TASK OBJECTIVE :: The records that follow are to be copied word for word. Pictures should be omitted.
MATERIAL TO PROCESS: Begin
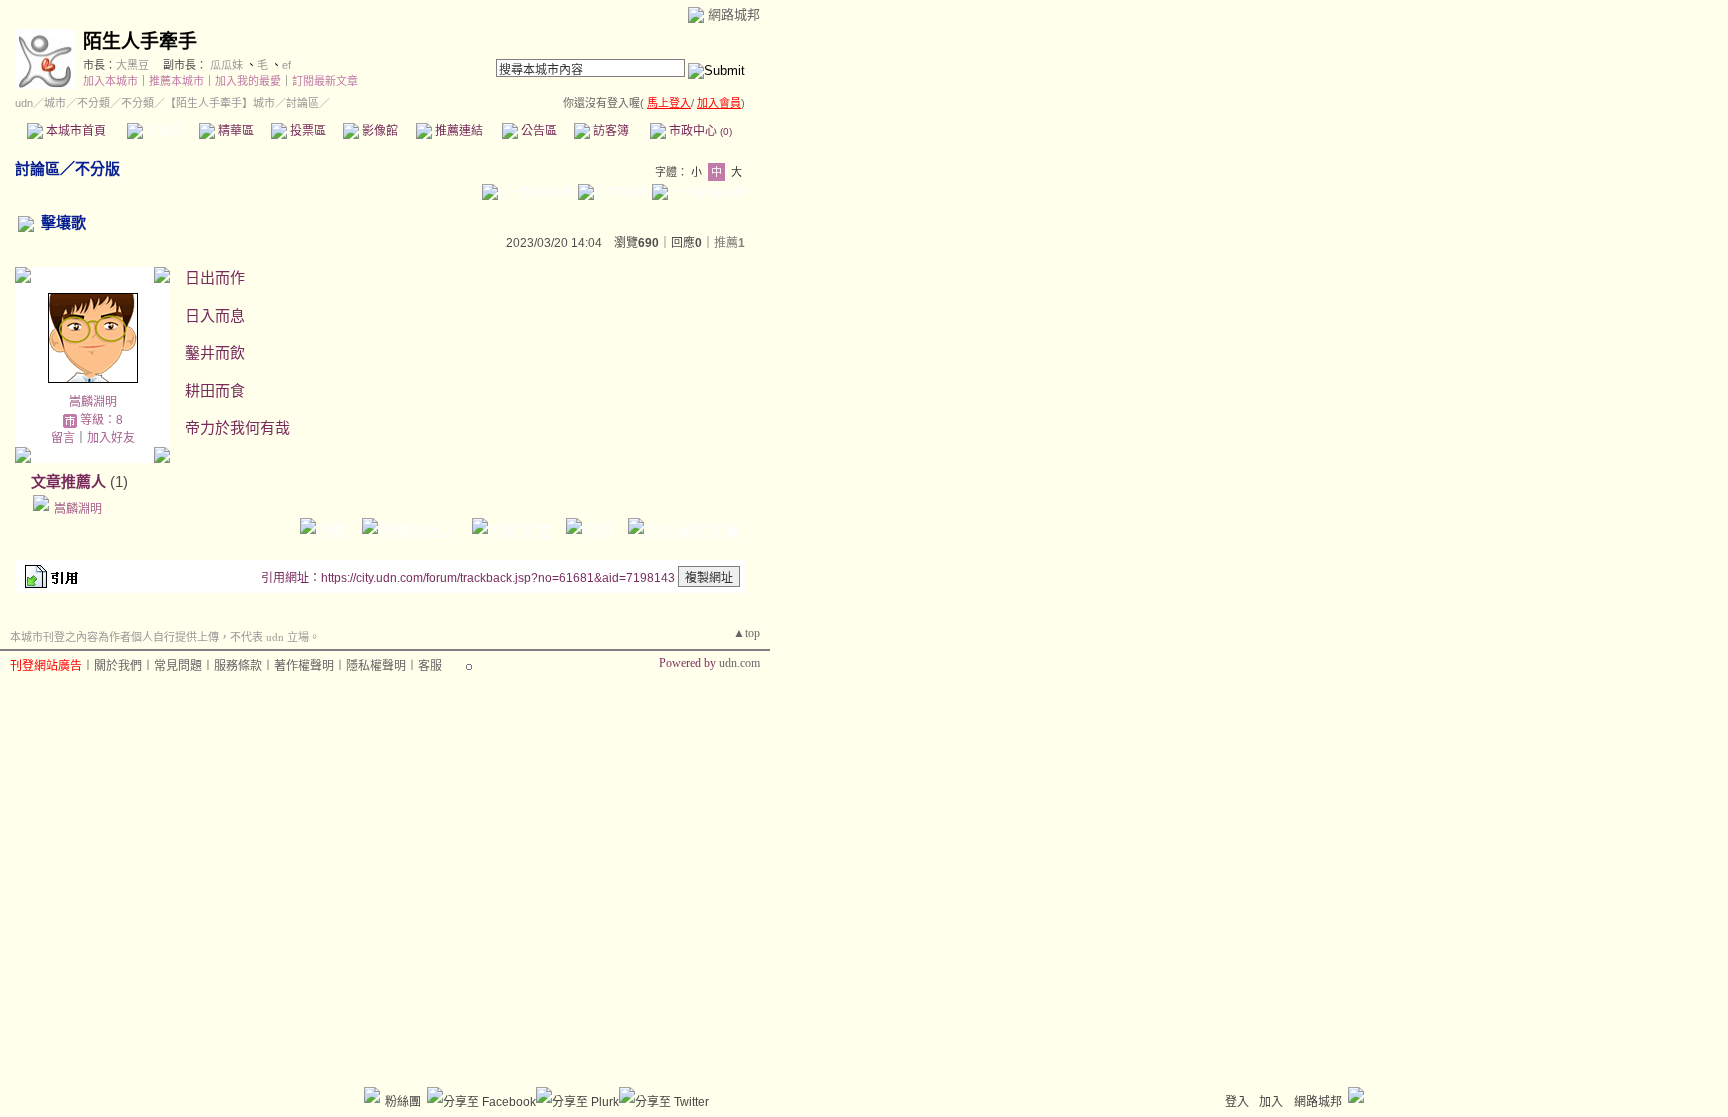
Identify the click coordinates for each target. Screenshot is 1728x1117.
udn (24, 103)
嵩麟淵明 (93, 402)
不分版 (97, 168)
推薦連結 (457, 131)
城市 (55, 103)
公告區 (537, 131)
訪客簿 (609, 131)
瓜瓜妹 (226, 65)
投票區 (306, 131)
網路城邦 (734, 14)
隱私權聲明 (376, 666)
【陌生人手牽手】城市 (220, 103)
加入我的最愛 (248, 81)
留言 (63, 438)
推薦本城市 (176, 81)
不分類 (93, 103)
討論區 (162, 131)
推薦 (729, 243)
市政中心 (699, 131)
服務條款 (238, 666)
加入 (1271, 1102)
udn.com (739, 663)
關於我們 (118, 666)
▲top (746, 633)
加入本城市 (110, 81)
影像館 (378, 131)
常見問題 (178, 666)
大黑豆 (132, 65)
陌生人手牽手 (140, 41)
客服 (430, 666)
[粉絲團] (372, 1095)
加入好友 (111, 438)
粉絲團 (403, 1102)
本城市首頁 (74, 131)
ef (286, 65)
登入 (1237, 1102)
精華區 (234, 131)
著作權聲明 (304, 666)
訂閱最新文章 (325, 81)
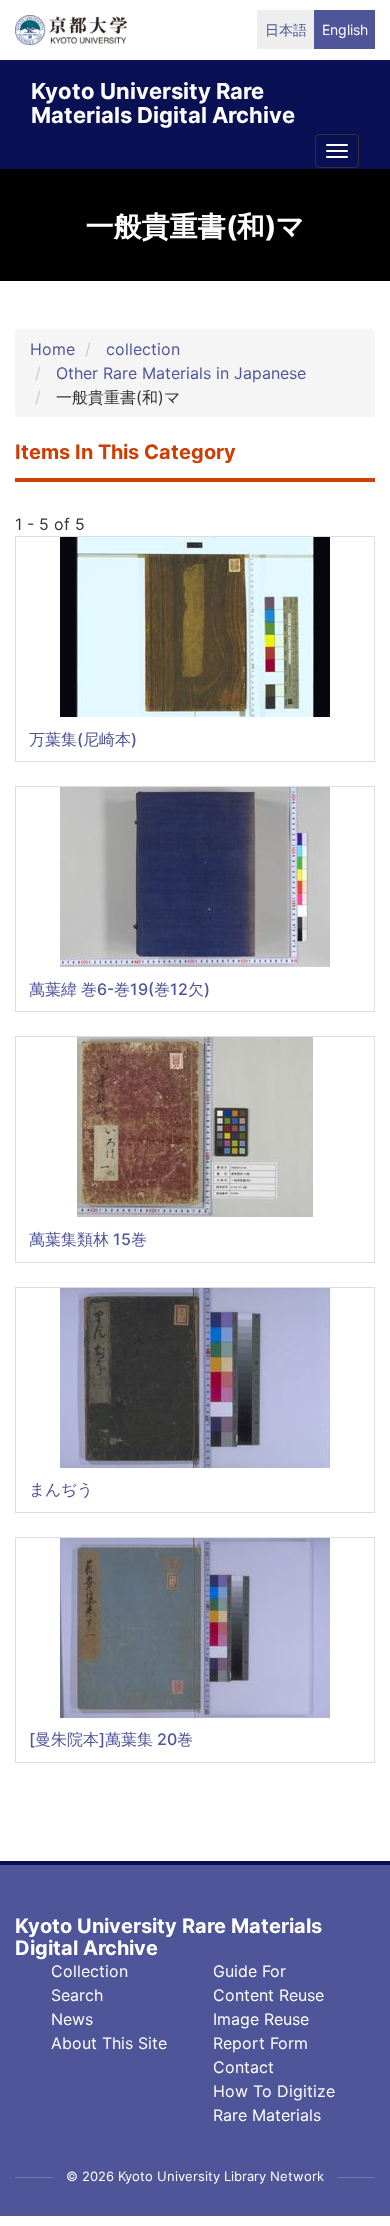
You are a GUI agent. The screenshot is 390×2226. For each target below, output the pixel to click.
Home (52, 349)
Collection (89, 1971)
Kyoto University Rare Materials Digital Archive (163, 99)
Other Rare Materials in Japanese (181, 373)
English (345, 29)
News (72, 2019)
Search (77, 1995)
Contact (243, 2067)
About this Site (109, 2043)
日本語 (286, 29)
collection (143, 349)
MATERIAL TO PROCESS: End
ANSWER BOX ::
Identify the click coordinates for each target. Screenshot is 1728x1117.
udn (24, 103)
嵩麟淵明 (93, 402)
不分版 (97, 168)
推薦連結 (457, 131)
城市 (55, 103)
公告區 (537, 131)
訪客簿 (609, 131)
瓜瓜妹 (226, 65)
投票區 (306, 131)
網路城邦 (734, 14)
隱私權聲明 (376, 666)
【陌生人手牽手】城市 (220, 103)
加入我的最愛 (248, 81)
留言 (63, 438)
推薦本城市 (176, 81)
不分類 (93, 103)
討論區 (162, 131)
推薦 (729, 243)
市政中心 (699, 131)
服務條款 (238, 666)
加入 (1271, 1102)
udn.com (739, 663)
關於我們 (118, 666)
▲top (746, 633)
加入本城市 (110, 81)
影像館 (378, 131)
常見問題 (178, 666)
大黑豆 (132, 65)
陌生人手牽手 (140, 41)
客服 (430, 666)
[粉絲團] (372, 1095)
加入好友 (111, 438)
粉絲團 (403, 1102)
本城市首頁 (74, 131)
ef (286, 65)
登入 (1237, 1102)
精華區 (234, 131)
著作權聲明 (304, 666)
訂閱最新文章 (325, 81)
You are a GUI agent. The screenshot is 390×2226. For each target below, output the pixel to click.
Home (52, 349)
Collection (89, 1971)
Kyoto University Rare Materials Digital Archive (163, 99)
Other Rare Materials in Japanese (181, 373)
English (345, 29)
News (72, 2019)
Search (77, 1995)
Contact (243, 2067)
About this Site (109, 2043)
日本語 (286, 29)
collection (143, 349)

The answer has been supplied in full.